◆ EXTRACTED TEXT ◆
- Opening Delimiter -

Excess nutrients kill salt marshes

From: David A Gabel, ENN.com 
Salt Marshes are marshy areas found near estuaries and low-energy coastlines. The water can vary from completely fresh to completely salt water, and is greatly affected by the tides. Salt marshes support diverse wildlife up and down the east coast of the United States. They also serve an important function in stabilizing the coastlines because the plant roots anchor the otherwise highly erodible soil. 
Unfortunately, salt marshes have been dying away over the past 20 years without a full understanding of how and why. However, a new report from the Marine Biological Laboratory at Woods Hole, MA postulates that the cause of the decline is due to excess nutrients seeping into the marshes. These nutrients from sewer systems and lawn fertilizers, such as nitrogen and phosphorus, have been shown to cause salt marsh loss.

The conclusion came after a long-term, large-scale study of the salt marsh at Plum Island Estuary in northeastern Massachusetts, at the mouth of the Merrimack River. They focused on an undeveloped coastline section of the estuary.
For nine years, scientists added nitrogen and phosphorus to the tidal water to simulate typical levels of nutrient enrichment in more densely populated areas such as Cape Cod, MA or Long Island, NY.
After a few years, wide cracks began forming in the grassy banks of the tidal creeks. The banks eventually collapsed into the creek, resulting in a downgrading of the ecosystems. The long-term effect was a conversion of vegetated marsh into a mudflat, a much less productive ecosystem with fewer benefits to humans and wildlife.
The study reveals that there is a limit to the amount of nutrients that a salt marsh can absorb and remove without any harmful effects to itself. In many places along densely developed areas, those limits have been exceeded.

- Closing Delimiter -

◆ WORK INSTRUCTION 1 ◆
Do the following statements agree with the salt marsh article? Answer yes or no for each, and quote the words of the article that decide it.
(a) Scientists added nitrogen and phosphorus to the tidal water for nine years.
(b) The study focused on a heavily developed section of the estuary.
(c) The water in salt marshes is always completely salt water.
◆ WORK INSTRUCTION 2 ◆
Return the passage of the salt marsh article from "After a few" up to and including "have been exceeded.", copied word for word.

◆ DATA EXCERPTS ◆

- Opening Delimiter -

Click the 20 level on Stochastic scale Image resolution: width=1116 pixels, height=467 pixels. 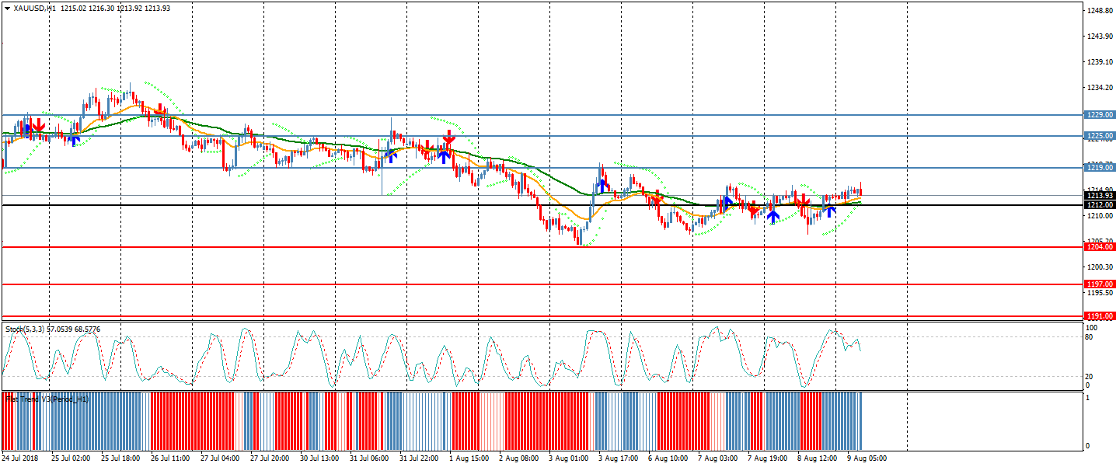coord(1092,377)
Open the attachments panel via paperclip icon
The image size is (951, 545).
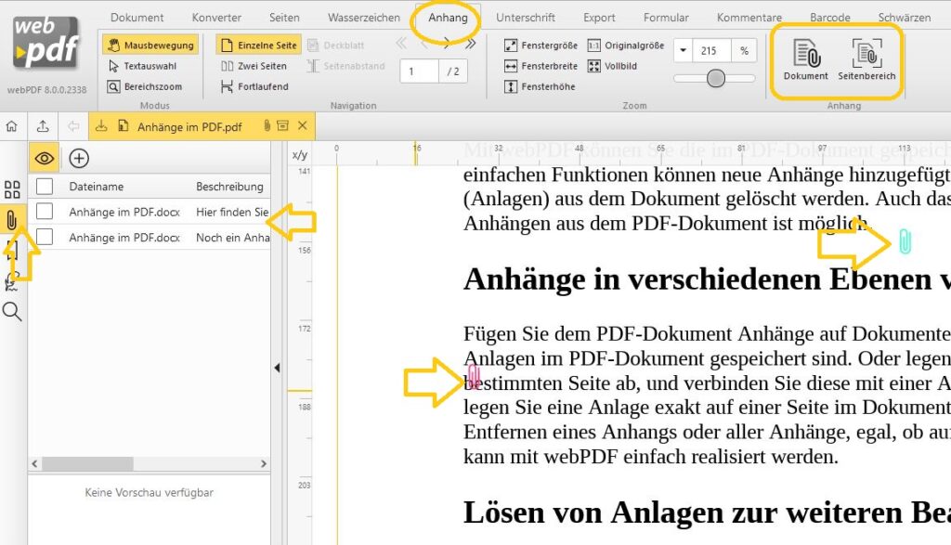(12, 220)
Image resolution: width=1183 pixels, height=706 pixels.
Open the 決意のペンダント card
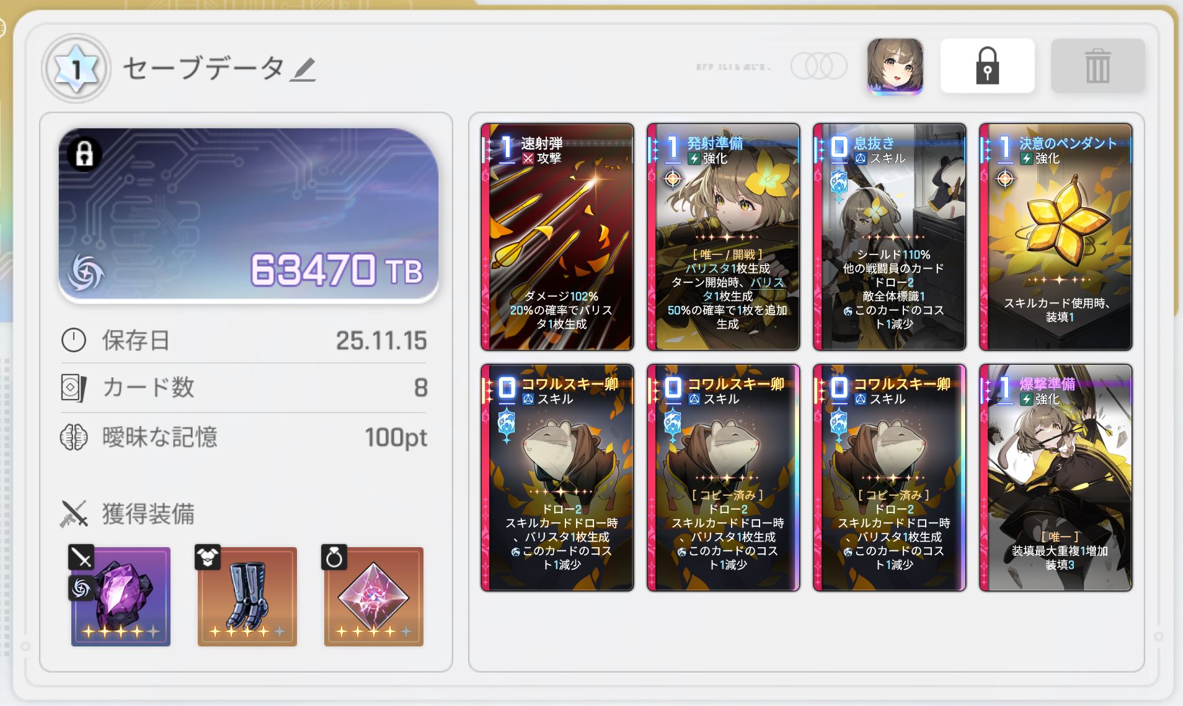[x=1056, y=236]
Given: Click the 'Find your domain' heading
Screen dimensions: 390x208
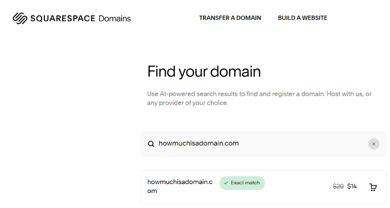Looking at the screenshot, I should 204,71.
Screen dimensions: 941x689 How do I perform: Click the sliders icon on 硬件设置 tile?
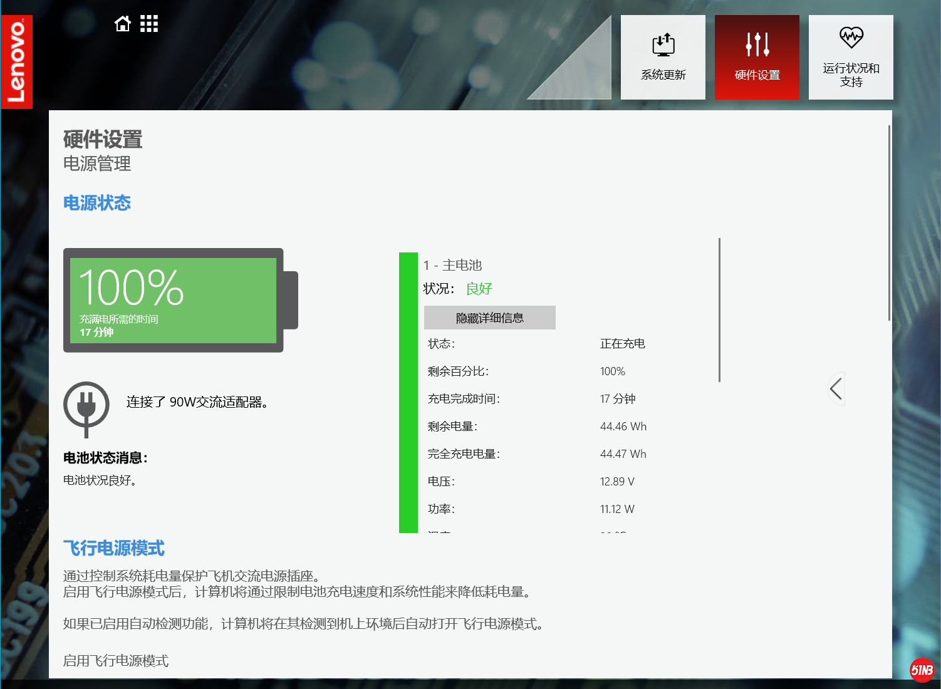(x=757, y=44)
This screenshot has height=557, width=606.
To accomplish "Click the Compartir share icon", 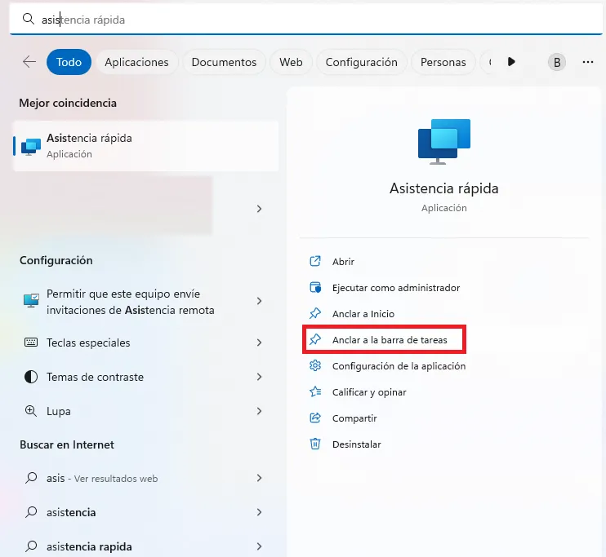I will pos(315,418).
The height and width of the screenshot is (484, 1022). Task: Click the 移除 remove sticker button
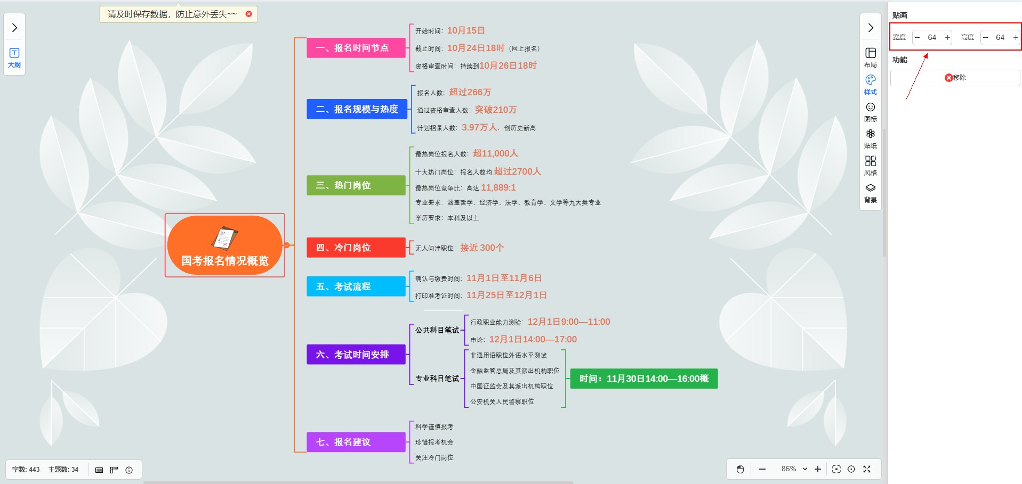[955, 78]
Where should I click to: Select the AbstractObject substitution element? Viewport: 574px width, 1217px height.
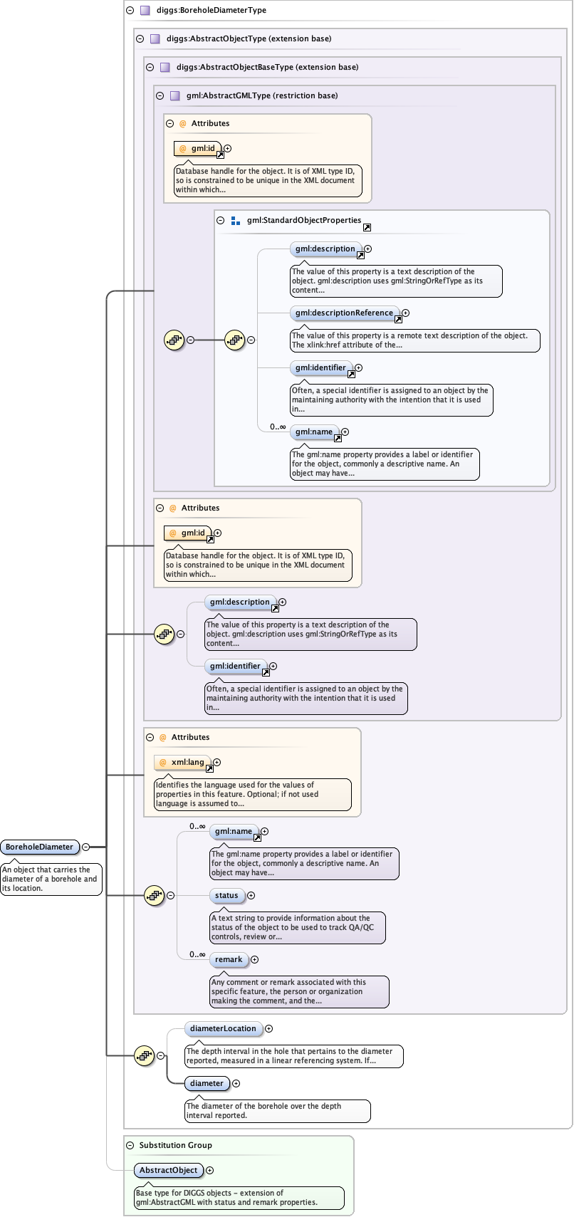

- Closing Delimiter -

◆ TASK RESULT 1 ◆
(a) Yes: "For nine years, scientists added nitrogen and phosphorus to the tidal water"
(b) No: "They focused on an undeveloped coastline section of the estuary."
(c) No: "The water can vary from completely fresh to completely salt water"

◆ TASK RESULT 2 ◆
After a few years, wide cracks began forming in the grassy banks of the tidal creeks. The banks eventually collapsed into the creek, resulting in a downgrading of the ecosystems. The long-term effect was a conversion of vegetated marsh into a mudflat, a much less productive ecosystem with fewer benefits to humans and wildlife.
The study reveals that there is a limit to the amount of nutrients that a salt marsh can absorb and remove without any harmful effects to itself. In many places along densely developed areas, those limits have been exceeded.